When was the last time I’d thought my father cared what happened to me? Certainly not when he’d sent me to our jewelry shop to work by myself at age eight. Maybe momentarily, when I’d told him I was to become Jeweler to the Blessed with Alaric’s disappearance, but even that, he hadn’t fought hard. He’d quickly admitted he couldn’t handle the separation from Mother that the job would require.
Hadn’t I wanted him to care then?
Maybe the distance from Rodric’s calming magic was taking hold.
In the end, I had to believe these were my choices. Stories Alaric had hidden away told of seers like Mother. As with dragons, I’d previously considered them fiction. Eventually, those fictions had come to life before my eyes. But I believed that Mother’s foresight granted her the ability to see options—paths.
Clearly, Mother and Alaric had placed bets on certainpaths, but they couldn’t have been guaranteed. Every path was a choice. And those choices were mine.
“Mother and Alaric planned for many paths, it seems. Alaric’s note when he first disappeared had hoped that I’d still leave Kavios. He all but begged me to go to Linia on my own. Had I chosen that path, I wouldn’t have known Hart. He might have escorted me through the Oldwood, but nothing would have built between us.”
Hart took a step closer, behind me, as if to ensure his steady presence and the heat his proximity always brought were well within my reach. His own silent reassurance that he was with me.
“And that wasn’t even my first choice.” I looked up. The night was cloud-covered, and the stars were few. Each one I catalogued reminded me of another option Alaric had laid before me. “My first choice was leaving Kavios. He wasn’t going to stop me. He planned to let me walk away from everything if that’s what I wanted.”
I hadn’t wanted that. I hadn’t stayed only out of a duty to find my missing uncle, but to understand the true dangers that threatened my home.
“Then Ciril itself.” I swallowed as I realized where this was going. “The papers from the queen, they were only to be given to me if specific criteria were met.”
Hart cupped my waist with one hand. He’d never for a second believed the reason I gave him for the queen passing me the papers, but he hadn’t pressed. It was another instance where I knew he saw too much. Something sweet hit my tongue as I spoke.
“I can’t begin to explain to you the specific set of choices that had to be made—by me—for that threshold to be met. For the queen to share the knowledge Alaric left with her.”
Father opened his mouth to respond, but I continued.
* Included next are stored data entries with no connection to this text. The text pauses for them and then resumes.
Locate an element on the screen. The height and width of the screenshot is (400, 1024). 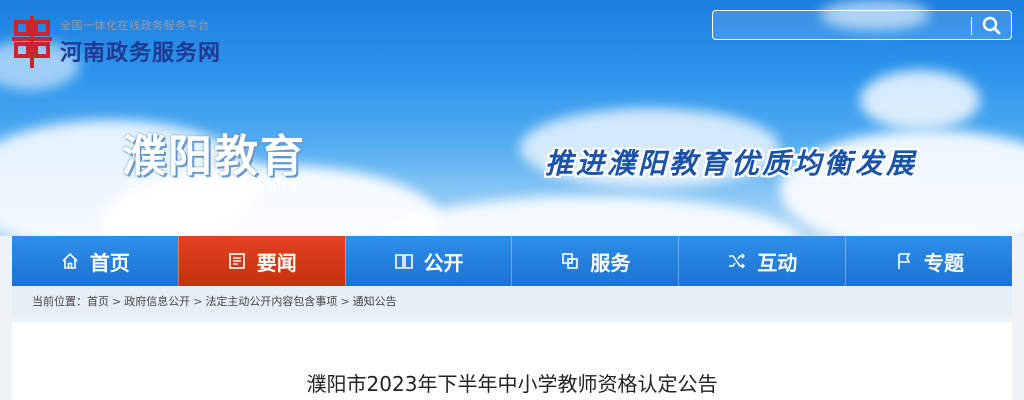
nav-item-home: 首页 is located at coordinates (95, 261).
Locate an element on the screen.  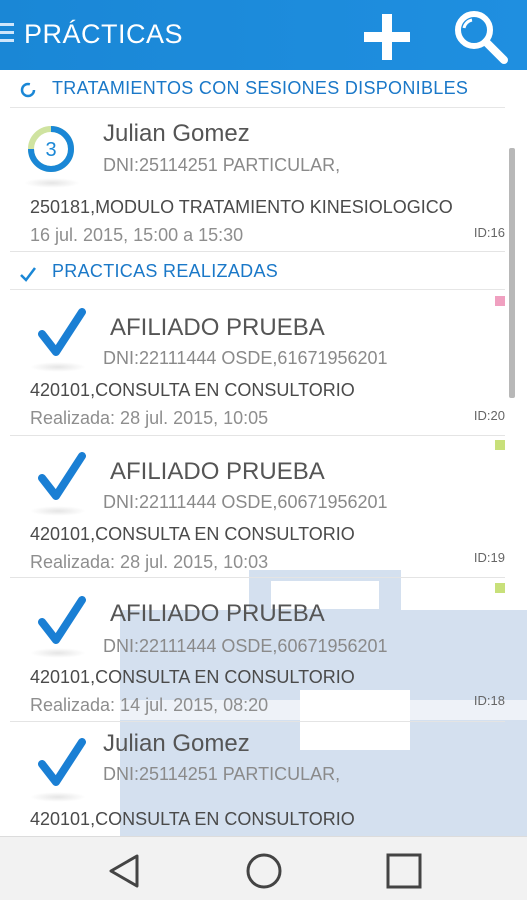
recents-square-icon is located at coordinates (404, 871).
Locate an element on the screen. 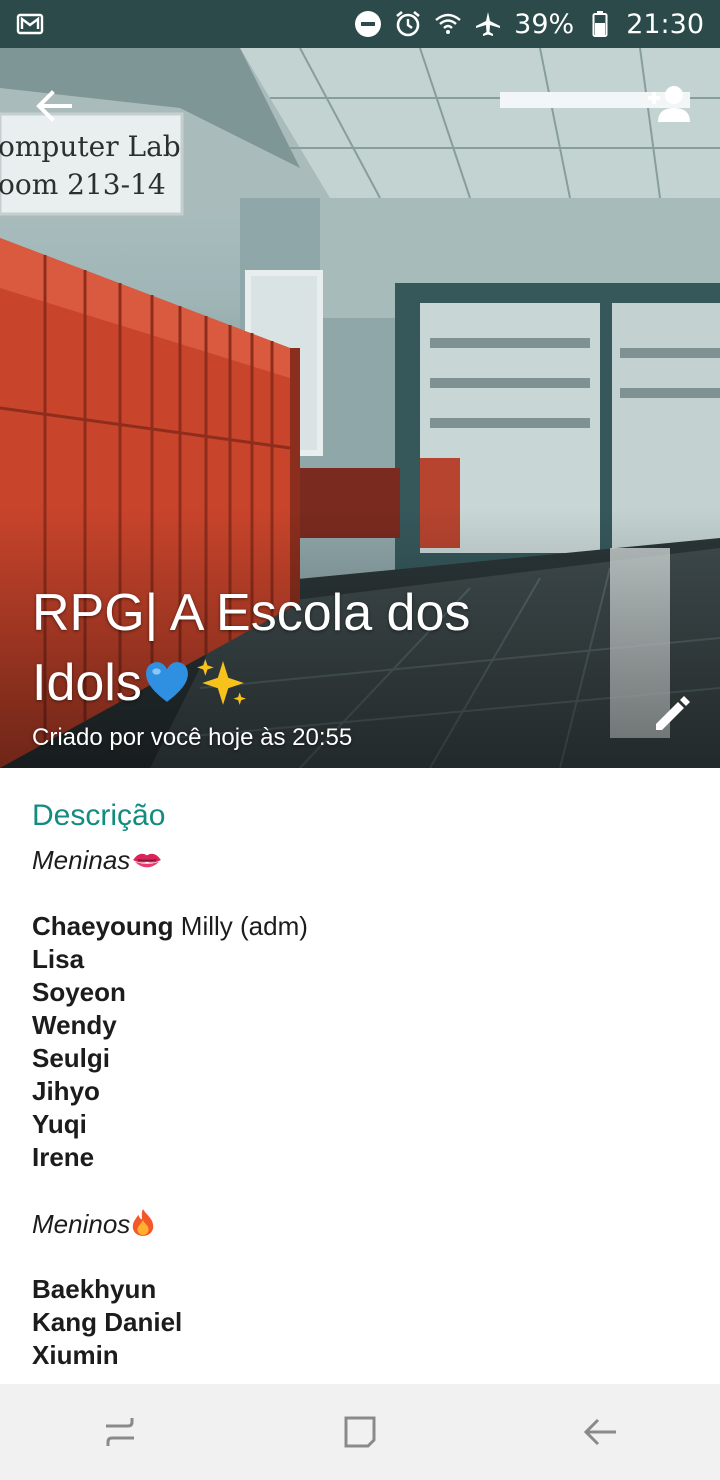  list-item: Baekhyun is located at coordinates (94, 1289).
“Each and every choice that brought me here has been my own. Life is a set of circumstances I choose how to navigate. You could argue that I didn’t choose to be born in Kavios. I didn’t choose to be a seemingly human subject under Rodric’s reign. Neither did most of the citizens. We can’t think of life in such a manner. It’s fruitless. All we can do is choose among the options presented to us. They are mine, and I have to live with the consequences of them.”
My breaths were heavy as I finished. Hart’s fingers gripped my side in that steady reassurance he often provided.
Father studied me. I wondered if he saw me truly for the first time. Something sparked in his gaze as he noted the adamas ring on my finger. “You wear their weapon against us?”
I didn’t have time to explain the trials, to explain the situation Hart and I found ourselves in. “I choose what I can live with, Father. I can live with wielding magic for this cause from those who give it willingly—who know the cost.”
His eyes gleamed with a challenge. “Then take my anger, Emberline. I won’t have you undefended.”